The lights are going out a little earlier this weekend. Saturday marks Earth Hour. Starting at 8:30 p.m. in your time zone you are encouraged to turn off any non-essential lights for one hour. This hour represents a moment of solidarity for our planet.
Earth Hour started in 2007 as a lights-out event in Sydney Australia. It has since spread throughout the globe with over 180 countries taking part in the movement. Organized by the World Wildlife Fund (WWF) it is the biggest grassroots movement for the environment. Earth Hour has helped bring to light the dangers of climate change and sparked environmental action around the world.
You can help the environment (and even your wallet) beyond a single hour this March 24th. We’ve compiled a short list of free or low-cost things you can do to help the environment. Oh, and you could probably save a few hundred bucks as well. To make it easier we’ve broken it down to no cost and low-cost options.
Phantom power is electricity used by plugged-in products that aren’t actually doing anything. For example, a plugged phone charger or coffee maker with no phone being charged or coffee being made. So, when you’re not using products like these consider pulling the plug. Not only will you reduce the amount of electricity you use, but you could save $50 off your electricity bill.
You probably didn’t realize but the air is nature’s hairdryer, clothes dryer and dishwasher dryer. You can save a ton of energy by letting your clothes air dry instead of sticking it all in the dryer. If you do need to use the dryer, consider letting towels and heavier clothes air dry. This can help reduce the minutes your dryer uses and save you a little money. (BONUS: If you use your clothes dryer, clean the lint tray after every use. A clogged one uses 30% more energy!)

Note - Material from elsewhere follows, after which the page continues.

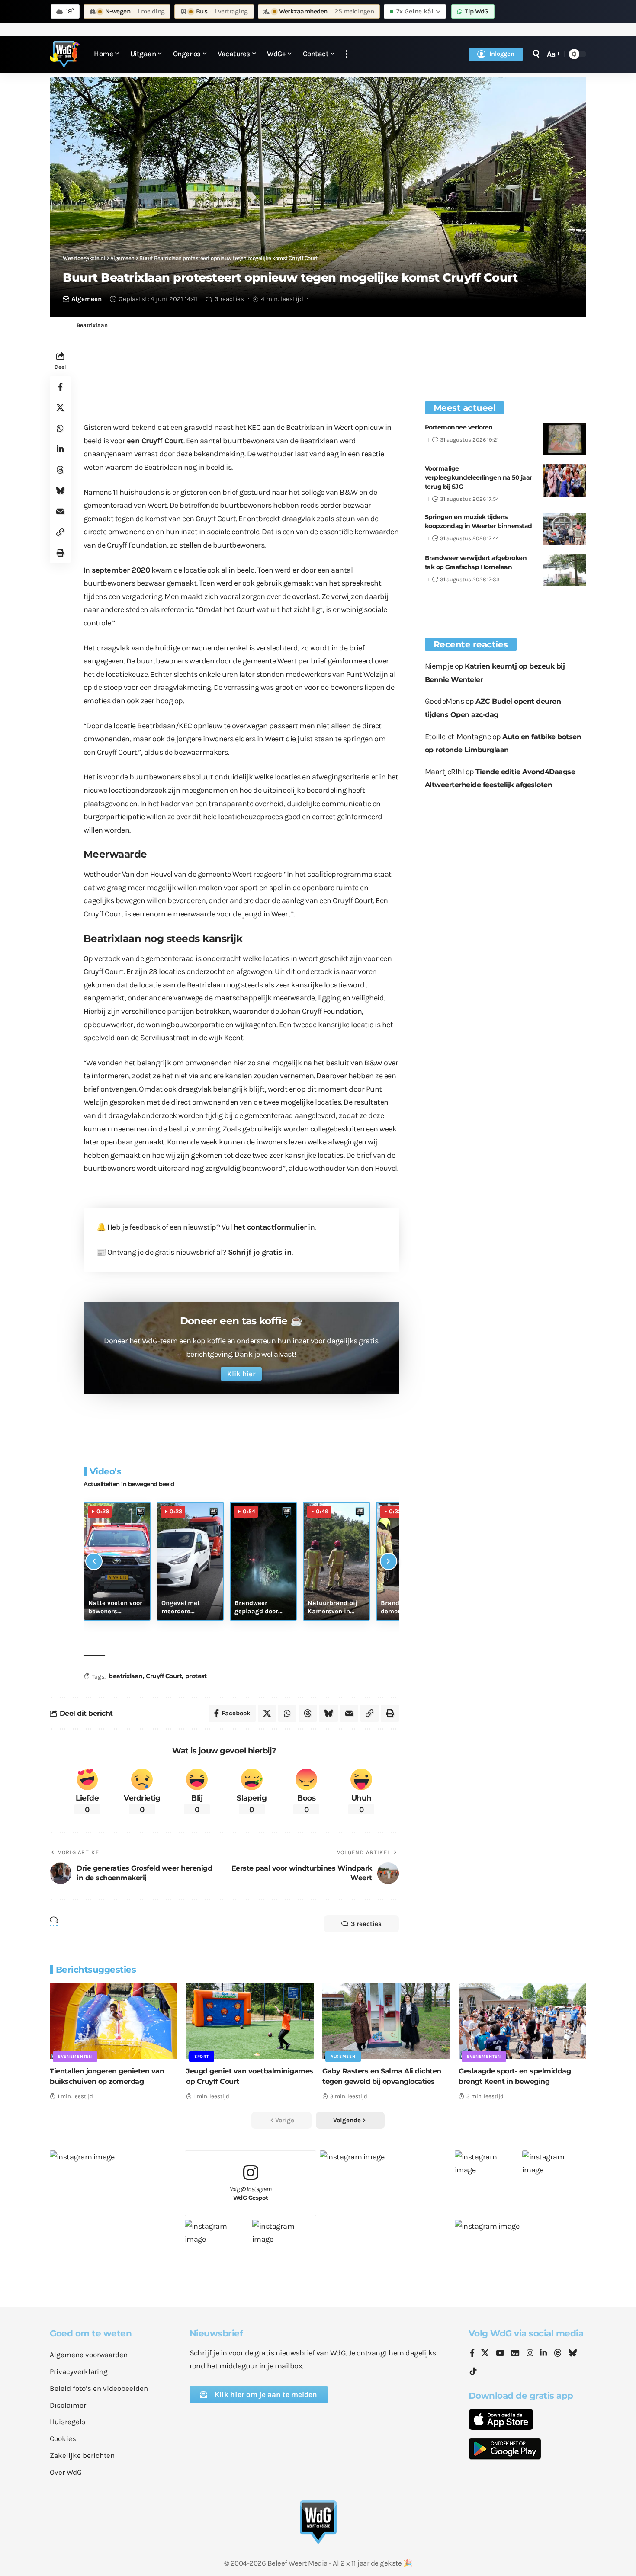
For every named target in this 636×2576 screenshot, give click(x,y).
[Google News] (515, 2353)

Similarly, you can air dry your dishes after you’ve preferably hand washed them, but if you vow to use your dishwasher, always try to wait for a full load of dishes and switch to the air-dry option after washing.

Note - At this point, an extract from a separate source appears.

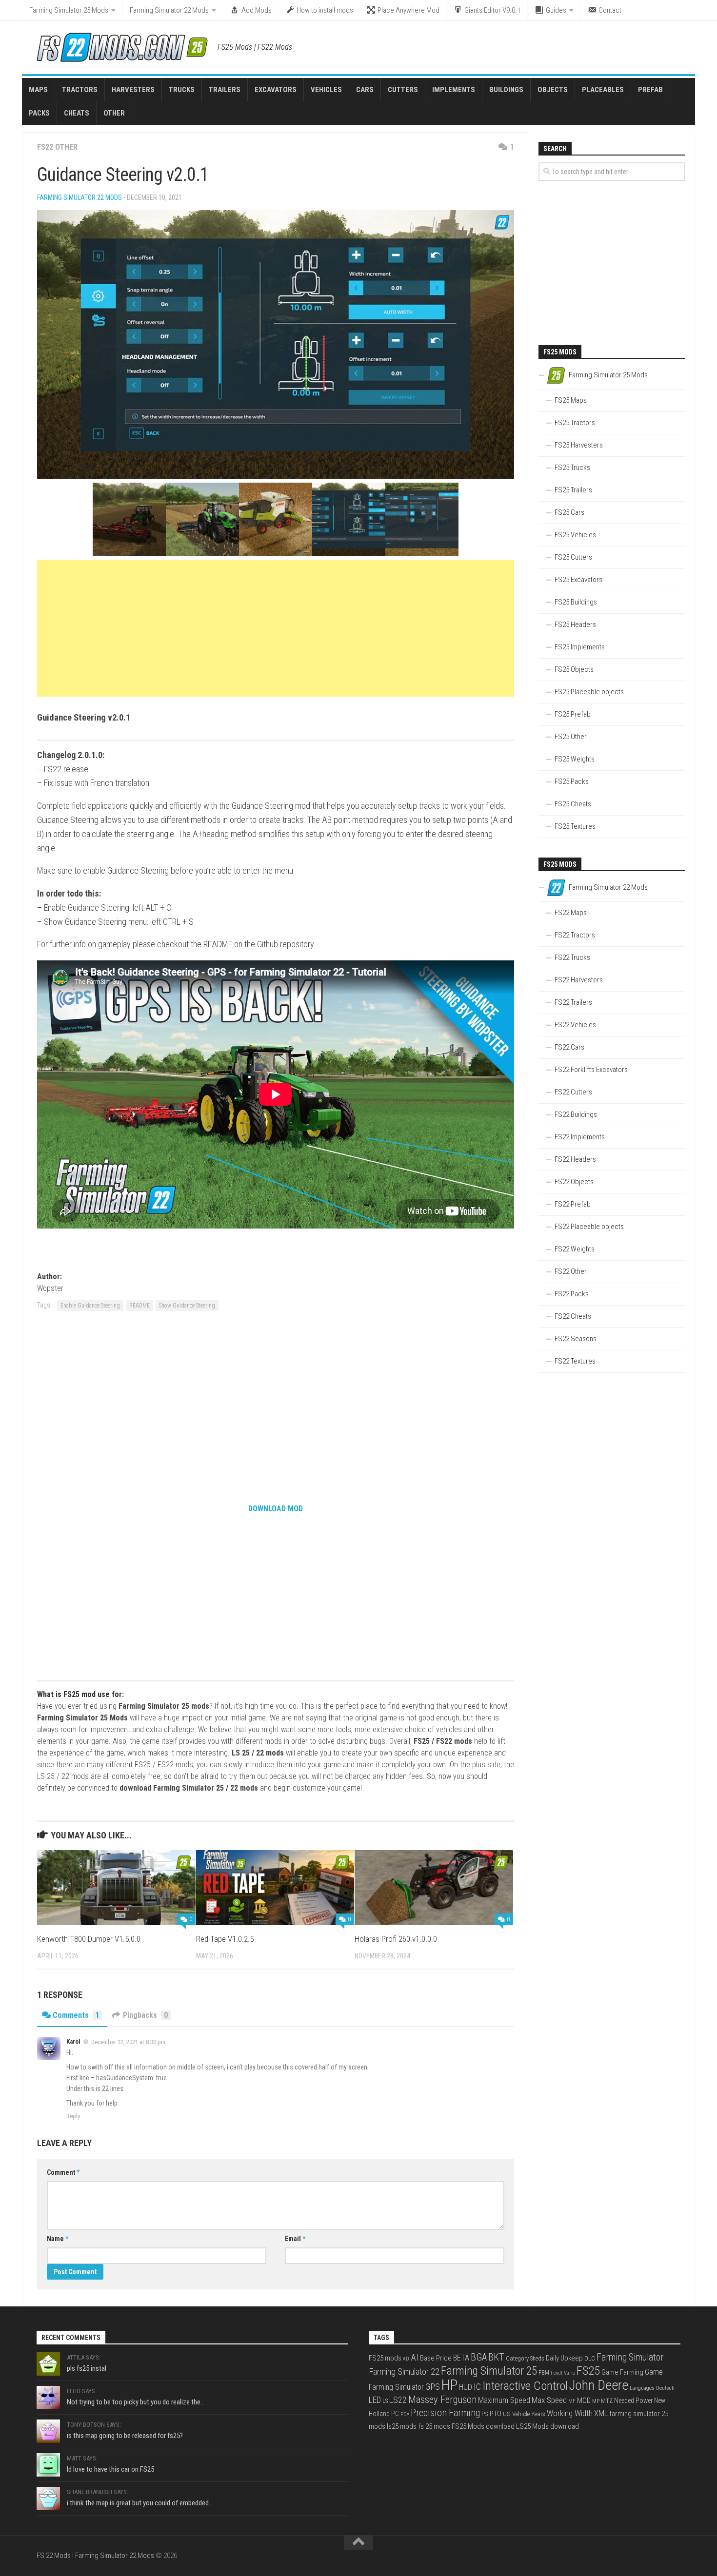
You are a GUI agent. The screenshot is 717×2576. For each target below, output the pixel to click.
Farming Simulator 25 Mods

You can use curtains and/or blinds to use mother nature as your natural heater and/or air conditioner. For the winter months, open your curtains and let that sunlight in. It can help warm up your space and help you rely less on your heater. In the summer do the exact opposite. Close them up to block out the light and help keep the heat out. This once again lessens your dependency on your air conditioner. Now in the summer and winter, you’ll be able to save money and a whole lot of energy.
Change Your Light Bulbs:
An easy first step for everyone is changing your light bulbs. Replacing any incandescent light bulbs with compact fluorescent light (CFL) bulbs can easily save you money and energy. Not only are CFL bulbs more energy efficient but they last much longer than traditional bulbs. That means you’ll save money by not replacing them all the time and your electrical bill.
Feeling a draft from a window or door? You might want to insulate that. It’s not efficient to heat a room that is always letting in the cold and luckily its an easy fix. You can use weather strips to line windows and doors, or you even use bubble wrap to coat your windows to keep the cold out. Either way, you’ll be using less energy heating your space and using more of your own money for yourself.
Program Your Thermostat
Programming your thermostat can be another way to save energy and a few bucks. The simplest thing to do to save money is to schedule when your heating and air conditioning are on and off. When you’re in the house have it on and when you’re out turn it off. There’s no point in heating/cooling a space that is not in use.
Also, when you do have your heating or air conditioning on, take advantage of the off-peak hours of your hydro provider. You can save money by programming your thermostat to work within the off-peak hours of your city.